You will need to set aperture manually. You will have to focus with a wide open aperture, and then just before pressing the shutter, you will need to close the aperture down to your selected aperture
Metering will need to done in stopped down mode - i.e. with the aperture set to what you want.

Overall, I would recommend that you purchase one of the EF-S lenses that start around 18mm based on your budget.


----------



## Tijn (Feb 14, 2012)

The Canon EF-S 15-85mm f/3.5-5.6 IS USM will give you the same short tele range, but it will give you the wide range as well (15mm is very wide) that you mentioned you were looking for. 28mm is not wide on a crop sensor camera (such as the 600D or 60D or 7D).
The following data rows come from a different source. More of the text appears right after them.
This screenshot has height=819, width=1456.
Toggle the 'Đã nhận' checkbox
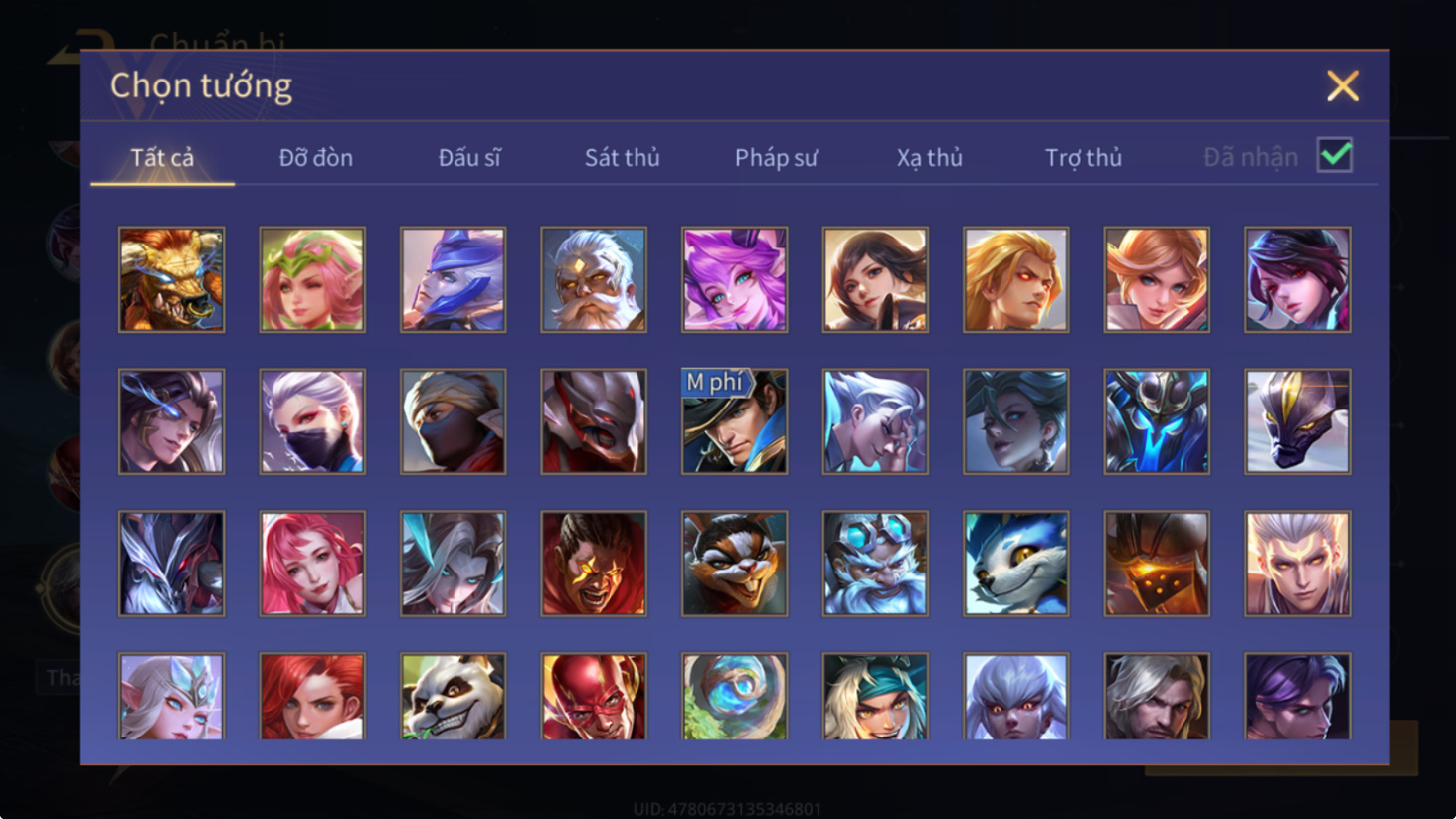pyautogui.click(x=1335, y=155)
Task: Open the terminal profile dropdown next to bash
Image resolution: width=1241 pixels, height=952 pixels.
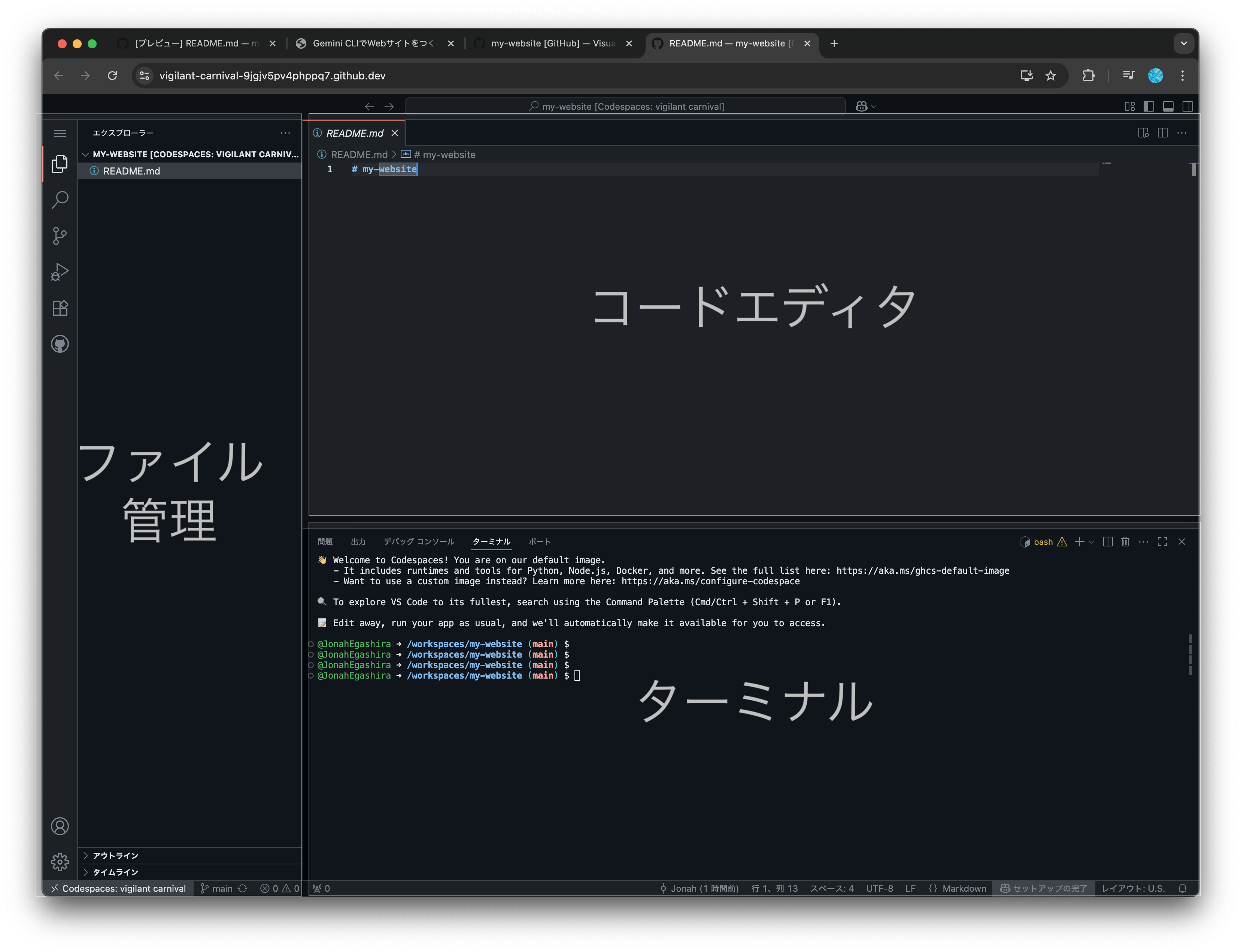Action: (1092, 542)
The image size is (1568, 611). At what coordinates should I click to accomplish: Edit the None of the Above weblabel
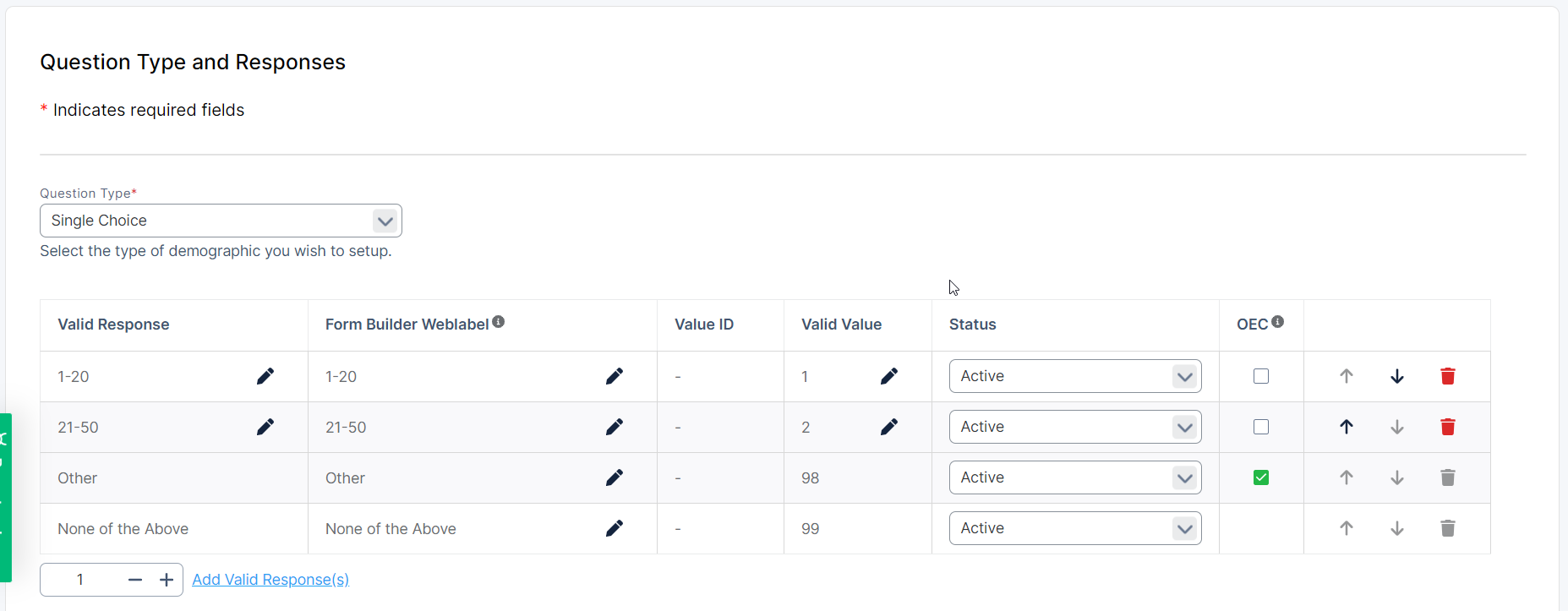pyautogui.click(x=615, y=528)
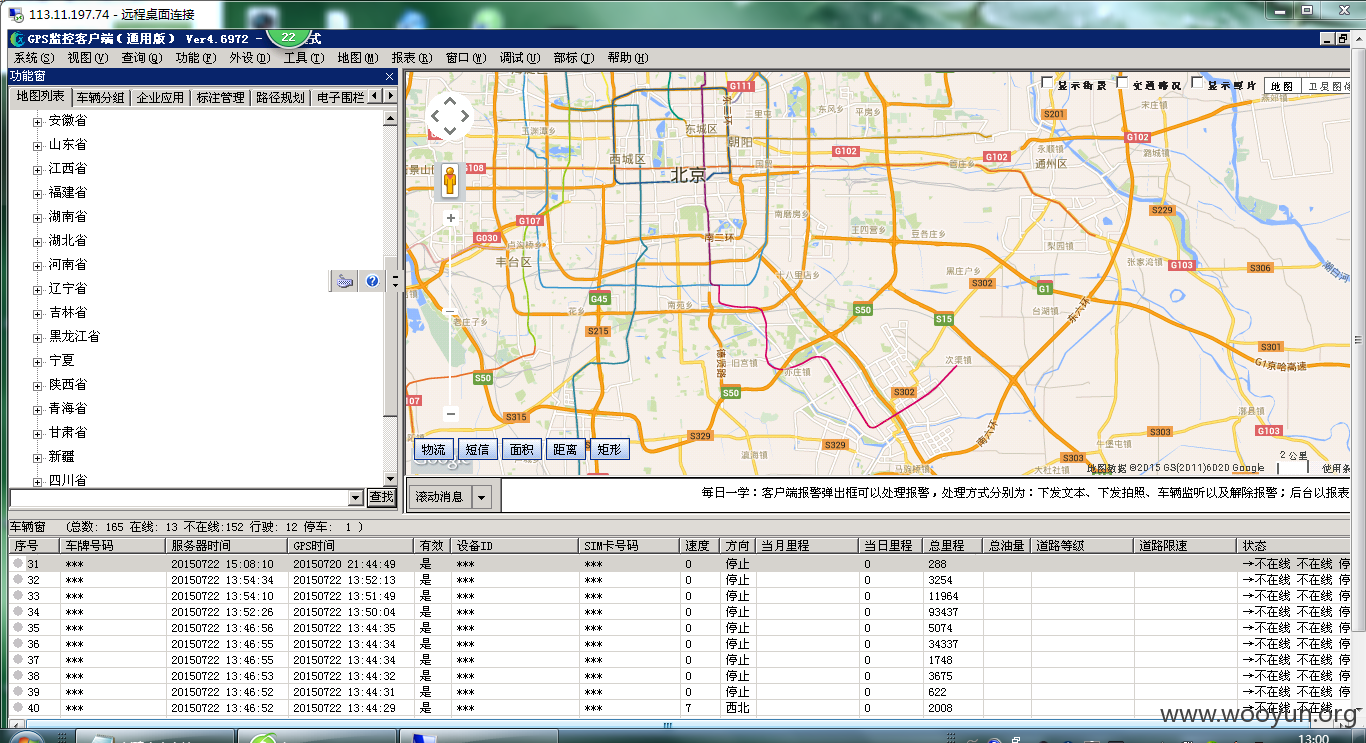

This 15-85 lens also has image stabilisation and is also very sharp. I think it is the best all-round main lens for a Canon crop sensor camera, with the single exception of the Canon EF-S 17-55 f/2.8 IS USM lens for those that require a large constant aperture, for example to shoot in low light conditions.

For anything else, the Canon EF-S 15-85 f/3.5-5.6 IS USM is the most versatile option with the best image quality on a crop body in that zoom range.


----------



## Finn M (Mar 8, 2015)

drindrin said:


> hey guys just wondering what you guys think about this lens? I'm new to the camera world, and just want a wide lens to take some cool photos is this a good lens, i have a 600d.
> 
> thanks



This was my dream-lens back in 1985.... But it won't work on a EOS camera. 
And 28mm is not a wide lens on a crop camera.
My advice: *buy the EF-S 15-85mm IS instead!*


----------



## LDS (Mar 8, 2015)

drindrin said:


> hey guys just wondering what you guys think about this lens? I'm new to the camera world, and just want a wide lens to take some cool photos is this a good lens, i have a 600d.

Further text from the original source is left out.